Droits à la retraite des anciens volontaires pour la solidarité internationale ayant effectué leur volontariat avant 1978

11e législature

Question écrite n° 33230 de M. Michel Doublet (Charente-Maritime - RPR)

publiée dans le JO Sénat du 17/05/2001 - page 1634

M. Michel Doublet attire l'attention de M. le ministre des affaires étrangères sur la reconnaissance des droits à la retraite des anciens volontaires pour la solidarité internationale, ayant effectué leur volontariat avant 1978. De 1963 à nos jours l'AFVP (association française des volontaires du progrès) a recruté des milliers de volontaires pour la solidarité internationale affectés principalement en Afrique francophone. De 1963 à 1978 ces volontaires ont été exclus des droits à la retraite. Cette tranche d'âge qui va atteindre prochainement l'âge de la retraite, constate lors de la constitution du dossier retraite des disparités entre régions.
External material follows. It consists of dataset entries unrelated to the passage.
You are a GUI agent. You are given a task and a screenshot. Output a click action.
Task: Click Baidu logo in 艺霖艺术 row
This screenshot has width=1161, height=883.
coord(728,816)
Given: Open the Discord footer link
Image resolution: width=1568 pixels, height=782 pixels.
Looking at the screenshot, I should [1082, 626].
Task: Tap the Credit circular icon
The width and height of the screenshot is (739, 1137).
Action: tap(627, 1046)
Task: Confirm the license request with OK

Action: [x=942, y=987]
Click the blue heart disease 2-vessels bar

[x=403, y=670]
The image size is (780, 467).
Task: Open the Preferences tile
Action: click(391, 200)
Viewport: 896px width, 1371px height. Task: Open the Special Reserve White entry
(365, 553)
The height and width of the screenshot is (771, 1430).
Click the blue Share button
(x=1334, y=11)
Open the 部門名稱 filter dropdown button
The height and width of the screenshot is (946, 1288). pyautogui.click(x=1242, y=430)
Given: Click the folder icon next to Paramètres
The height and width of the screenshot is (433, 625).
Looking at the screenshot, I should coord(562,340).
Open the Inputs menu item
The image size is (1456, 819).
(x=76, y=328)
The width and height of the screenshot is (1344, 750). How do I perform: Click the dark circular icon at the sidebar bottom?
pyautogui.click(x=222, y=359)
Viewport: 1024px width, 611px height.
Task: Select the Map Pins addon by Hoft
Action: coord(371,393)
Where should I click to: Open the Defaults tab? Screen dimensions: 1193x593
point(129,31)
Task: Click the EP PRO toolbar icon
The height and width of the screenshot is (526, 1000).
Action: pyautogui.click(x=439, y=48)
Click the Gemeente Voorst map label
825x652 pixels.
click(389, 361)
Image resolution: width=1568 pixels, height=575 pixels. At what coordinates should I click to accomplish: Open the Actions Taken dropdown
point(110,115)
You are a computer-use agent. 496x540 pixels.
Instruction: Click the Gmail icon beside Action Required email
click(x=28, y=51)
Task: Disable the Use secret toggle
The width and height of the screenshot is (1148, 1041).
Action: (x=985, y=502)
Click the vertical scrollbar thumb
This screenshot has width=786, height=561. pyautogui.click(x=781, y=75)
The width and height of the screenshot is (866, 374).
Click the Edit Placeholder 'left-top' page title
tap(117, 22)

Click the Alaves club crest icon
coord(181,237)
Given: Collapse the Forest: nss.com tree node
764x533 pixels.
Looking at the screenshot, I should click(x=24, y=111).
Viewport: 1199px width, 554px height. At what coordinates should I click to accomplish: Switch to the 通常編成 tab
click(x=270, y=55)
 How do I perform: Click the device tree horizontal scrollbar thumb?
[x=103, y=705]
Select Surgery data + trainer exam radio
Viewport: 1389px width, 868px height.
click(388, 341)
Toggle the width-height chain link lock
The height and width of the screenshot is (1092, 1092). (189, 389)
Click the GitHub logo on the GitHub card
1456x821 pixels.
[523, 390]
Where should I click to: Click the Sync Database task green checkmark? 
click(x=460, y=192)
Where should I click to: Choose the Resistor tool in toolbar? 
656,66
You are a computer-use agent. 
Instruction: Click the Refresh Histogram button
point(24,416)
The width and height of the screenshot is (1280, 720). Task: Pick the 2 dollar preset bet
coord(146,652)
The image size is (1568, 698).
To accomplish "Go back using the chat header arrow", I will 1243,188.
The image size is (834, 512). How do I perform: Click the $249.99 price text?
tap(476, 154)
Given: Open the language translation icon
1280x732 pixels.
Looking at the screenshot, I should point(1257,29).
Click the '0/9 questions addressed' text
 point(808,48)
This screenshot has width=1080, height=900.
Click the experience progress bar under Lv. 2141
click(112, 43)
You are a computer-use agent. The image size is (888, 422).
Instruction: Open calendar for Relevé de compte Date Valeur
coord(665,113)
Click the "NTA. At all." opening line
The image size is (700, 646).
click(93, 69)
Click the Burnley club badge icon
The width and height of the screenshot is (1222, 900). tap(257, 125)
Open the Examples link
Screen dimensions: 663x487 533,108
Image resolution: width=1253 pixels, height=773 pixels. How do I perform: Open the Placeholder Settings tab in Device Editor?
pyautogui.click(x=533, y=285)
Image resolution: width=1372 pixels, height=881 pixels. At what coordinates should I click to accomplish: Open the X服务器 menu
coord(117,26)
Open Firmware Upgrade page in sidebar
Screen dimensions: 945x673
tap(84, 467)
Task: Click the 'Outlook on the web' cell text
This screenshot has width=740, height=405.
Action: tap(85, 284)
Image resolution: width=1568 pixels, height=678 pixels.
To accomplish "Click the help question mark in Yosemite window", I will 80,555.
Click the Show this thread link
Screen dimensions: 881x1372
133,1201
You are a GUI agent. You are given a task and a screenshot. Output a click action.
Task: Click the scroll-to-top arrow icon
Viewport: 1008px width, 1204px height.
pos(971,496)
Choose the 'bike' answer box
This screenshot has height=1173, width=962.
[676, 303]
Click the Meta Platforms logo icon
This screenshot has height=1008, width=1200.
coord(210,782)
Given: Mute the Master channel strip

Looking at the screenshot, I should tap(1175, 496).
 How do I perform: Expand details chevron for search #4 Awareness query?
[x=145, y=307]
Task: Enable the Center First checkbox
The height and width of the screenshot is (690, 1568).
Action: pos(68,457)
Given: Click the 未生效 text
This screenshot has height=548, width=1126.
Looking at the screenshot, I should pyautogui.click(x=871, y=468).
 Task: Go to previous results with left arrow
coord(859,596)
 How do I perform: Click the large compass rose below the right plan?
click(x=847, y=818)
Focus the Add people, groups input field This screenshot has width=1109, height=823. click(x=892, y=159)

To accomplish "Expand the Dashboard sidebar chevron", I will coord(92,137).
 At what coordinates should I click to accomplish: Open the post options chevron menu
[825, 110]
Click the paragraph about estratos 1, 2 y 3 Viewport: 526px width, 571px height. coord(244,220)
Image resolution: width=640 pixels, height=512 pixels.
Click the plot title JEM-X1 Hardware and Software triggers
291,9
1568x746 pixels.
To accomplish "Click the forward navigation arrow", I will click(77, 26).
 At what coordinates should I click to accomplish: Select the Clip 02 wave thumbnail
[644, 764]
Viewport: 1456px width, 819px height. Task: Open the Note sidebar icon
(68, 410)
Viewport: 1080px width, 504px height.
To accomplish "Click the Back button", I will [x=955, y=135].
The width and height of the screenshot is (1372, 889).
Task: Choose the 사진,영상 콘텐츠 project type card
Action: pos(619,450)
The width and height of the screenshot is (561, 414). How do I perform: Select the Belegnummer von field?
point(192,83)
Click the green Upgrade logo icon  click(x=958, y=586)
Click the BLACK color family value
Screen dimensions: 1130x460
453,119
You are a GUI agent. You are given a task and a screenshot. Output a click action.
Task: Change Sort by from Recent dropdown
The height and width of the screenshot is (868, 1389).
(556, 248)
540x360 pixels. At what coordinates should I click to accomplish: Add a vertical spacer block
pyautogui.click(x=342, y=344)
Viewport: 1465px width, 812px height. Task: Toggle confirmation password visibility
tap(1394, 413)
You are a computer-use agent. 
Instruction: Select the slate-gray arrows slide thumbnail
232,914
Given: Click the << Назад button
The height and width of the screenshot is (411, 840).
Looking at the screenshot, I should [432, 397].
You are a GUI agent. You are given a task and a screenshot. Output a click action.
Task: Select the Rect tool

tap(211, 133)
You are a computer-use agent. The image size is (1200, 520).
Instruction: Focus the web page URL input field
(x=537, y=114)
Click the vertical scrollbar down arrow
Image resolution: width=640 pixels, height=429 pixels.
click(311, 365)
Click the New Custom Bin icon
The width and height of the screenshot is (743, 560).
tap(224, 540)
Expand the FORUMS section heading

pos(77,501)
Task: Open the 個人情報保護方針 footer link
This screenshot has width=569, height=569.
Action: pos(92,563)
Dans le meilleur des cas, la CRAM, (Caisse régionale d'assurance maladie) accorde la validation des trimestres passés en Afrique et propose un rachat de cotisations variant de 14 à 20000 francs par année d'expatriation, somme disproportionnée par rapport aux rémunérations perçues à cette époque, d'autres refusent la validation et le rachat au motif qu'ils étaient signataires d'une convention de volontariat et non pas salariés expatriés. Aussi, les anciens volontaires demandent que le décret nº 95-94 du 30 janvier 1995 relatif aux associations et volontaires pour la solidarité nationale s'applique rétroactivement pour la partie retraite à compter des années 1960 afin que soient pris en compte les trimestres d'expatriation et qu'il soit tenu compte des sommes réellement perçues à cette époque pour le rachat des cotisations. En conséquence, il lui demande de bien vouloir l'informer des mesures que compte mettre en oeuvre le Gouvernement en la matière.

Erratum : JO du 31/05/2001 p.1861



Réponse du ministère : Affaires étrangères

publiée dans le JO Sénat du 26/07/2001 - page 2445

Avant 1986, les anciens volontaires pour la solidarité internationale n'étaient pas couverts par un régime de retraite, du fait que les associations n'avaient pas l'obligation de cotiser. L'association française des volontaires du progrès avait cependant pris la décision de cotiser à un régime de pension, à compter du 1er avril 1978. Certains anciens volontaires souhaitent voir appliquer, rétroactivement, le décret n° 95-94 du 30 janvier 1995 relatif aux volontaires et aux associations de volontariat pour la solidarité internationale. Ce décret, qui définit la qualité de volontaire et les obligations des associations, prévoit des aides de l'Etat pour la couverture sociale et la réinsertion des volontaires. Il remplace un précédent décret de 1986. La solution proposée par ces anciens volontaires est délicate à mettre en oeuvre car le décret de 1995 s'applique dans certaines conditions destinées à justifier l'aide de l'Etat et qu'il est difficile de reconstituer rétroactivement. Les anciens volontaires veulent pouvoir racheter des points de retraite et ce, dans des conditions acceptables. Cette possibilité a, jusqu'à présent, été écartée, au motif que les volontaires n'étaient pas des salariés.